Alla ragazza i docenti dicevano che avesse un carattere difficile. «Ai miei tempi il corpo docente non sapeva cosa fare. Mi dicevano: “Lasciali fare. Te la prendi troppo”». Ma per Eleonora le giornate a scuola erano difficili. «Mi minacciavano di far sparire la giacca, la felpa, di mettermi l’acqua nelle scarpe, a mensa nessuno voleva sedersi con me, mi insultavano. Erano piccoli gesti ma reiterati ogni giorno, mi hanno fatto sentire molto insicura. Mi sono chiusa a riccio. Mi sentivo mutilata, non potevo esprimermi». Eleonora si teneva tutto dentro. I genitori hanno scoperto, solo a fine anno, che anche nella seconda scuola la figlia era vittima di bullismo. «Ho cambiato di nuovo scuola, per gli ultimi 2 anni, in sostanza 4 anni di Medie in 3 sedi diverse». Gli ultimi anni vanno meglio. «Davo per scontato che non potevo risultare simpatica e non avrei avuto nessun tipo di appoggio. Mi ero già arresa». Oggi Eleonora, anche grazie a nuove esperienze, ha voltato pagina. «Ho capito che sono una persona di valore». Il suo messaggio alle vittime è questo: «Ricorda a te stessa che vali a prescindere da ciò che succede e chiedi aiuto a chi è formato».
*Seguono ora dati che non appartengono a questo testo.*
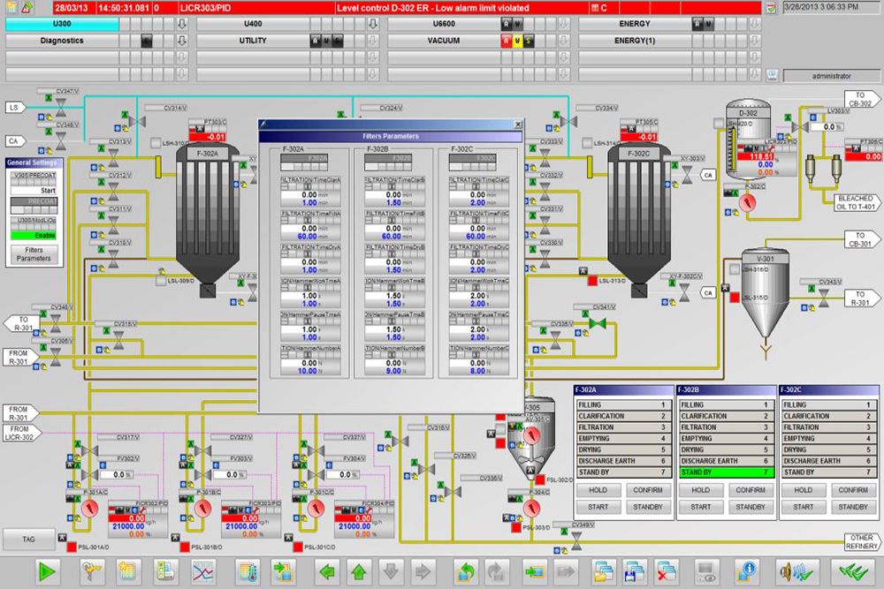Click the green up arrow navigation icon
884x589 pixels.
pos(358,571)
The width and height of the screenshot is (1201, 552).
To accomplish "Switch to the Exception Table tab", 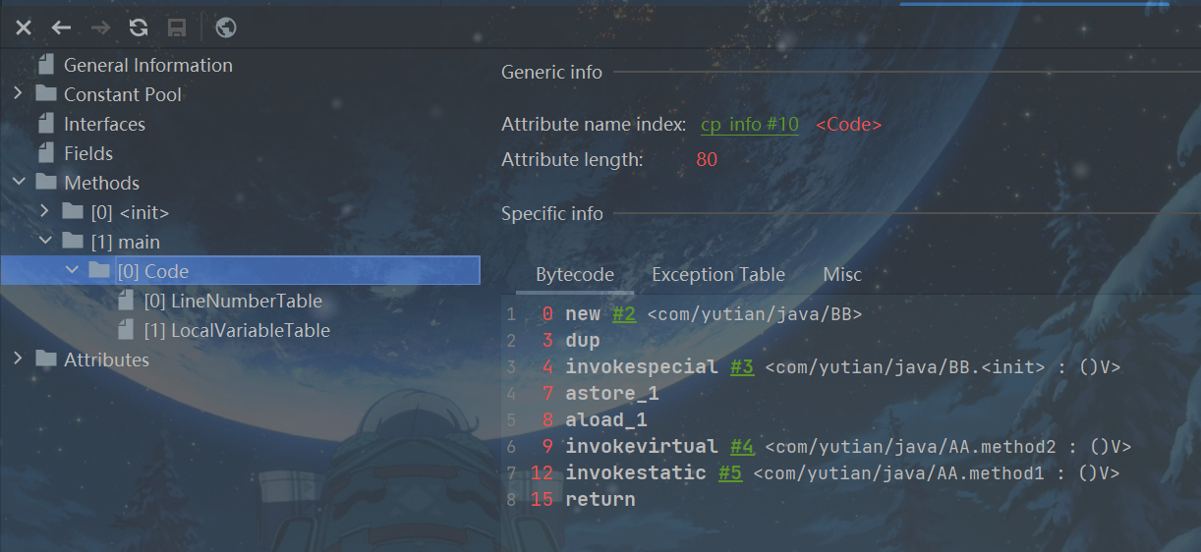I will click(717, 275).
Con sua figlia 12enne c’era qualcosa che non andava. «È una ragazza estroversa, molto attiva, sempre allegra. Da qualche tempo la vedevo taciturna, dopo cena si ritirava nella sua camera, alle 19 già dormiva. Quando faceva la doccia vietava a tutti di entrare in bagno. Mi sembrava tutto molto strano», ci racconta sua madre (che preferisce rimanere anonima). La famiglia vive nel Sopraceneri dove l’adolescente va alle Medie.
Inquieta la madre parla alla figlia senza avere una spiegazione. Una sera entra nella sua camera mentre lei sta infilandosi il pigiama e vede dei lividi e dei graffi sulle gambe. «Si è messa a piangere, raccontando che un compagno la prendeva di mira, le dava sberle, le rubava le cose dall’astuccio, l’aveva picchiata in palestra durante l’ora di educazione fisica. Sulle gambe aveva il segno delle corde». Quello che ha fatto andare fuori di testa la madre è sapere che l’aveva pure minacciata con un coltellino: «Se parli vai a finire male! Mia figlia mi ha scongiurato di non fare nulla». Per la madre tacere era fuori discussione.
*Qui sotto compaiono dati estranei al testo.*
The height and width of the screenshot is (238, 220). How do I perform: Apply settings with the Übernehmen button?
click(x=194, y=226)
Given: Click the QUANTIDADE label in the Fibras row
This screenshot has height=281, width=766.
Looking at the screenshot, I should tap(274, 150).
La donna avvisa il docente di classe. Scopre che sua figlia, molto calma e con buoni risultati scolastici, era stata messa accanto a un compagno molto burrascoso. Lei lo aiutava come poteva. Finché per la ragazza è iniziato l’inferno quotidiano. Perché a scuola si trascorrono tante ore.
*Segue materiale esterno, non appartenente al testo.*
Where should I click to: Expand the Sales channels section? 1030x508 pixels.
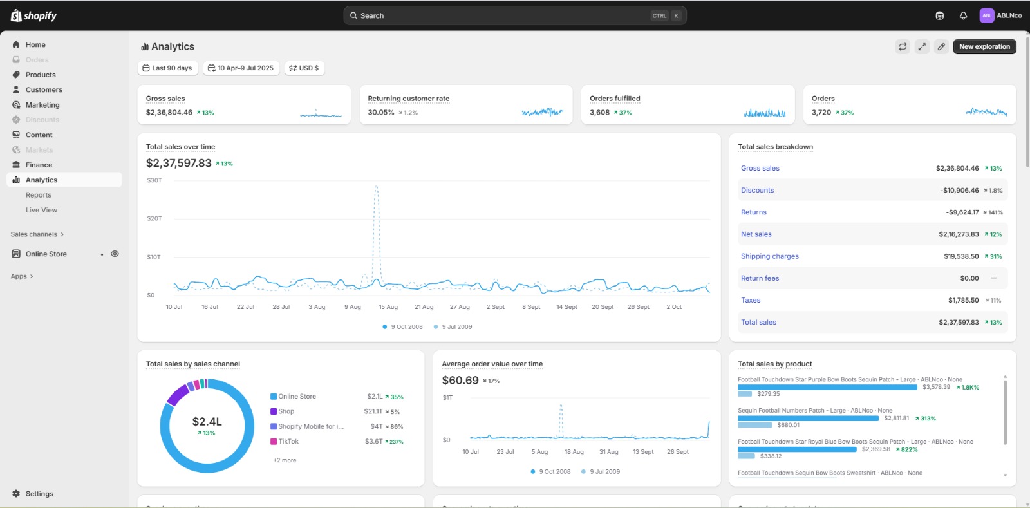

Dopo la segnalazione, il docente di classe ha controllato i cellulari di entrambi: «Ha visto pesanti insulti via WhatsApp a mia figlia e anche a me». La direzione della scuola, continua, ha convocato lo studente che ha ammesso i fatti e ha dovuto scusarsi con la compagna. «Volevo incontrare questo ragazzo e i suoi genitori con la mediazione della scuola. Ho sollecitato l’incontro e mi aspettavo che la direzione lo organizzasse ma non è avvenuto. Mi avrebbe rassicurato di più». I due studenti ora non sono più di banco assieme e il docente di classe si è impegnato a vigilare. «A volte fanno ancora dei lavori in classe assieme. Lui sembra più gentile. Non voglio che si ripetano questi episodi. Come genitore ti senti impotente», conclude la madre.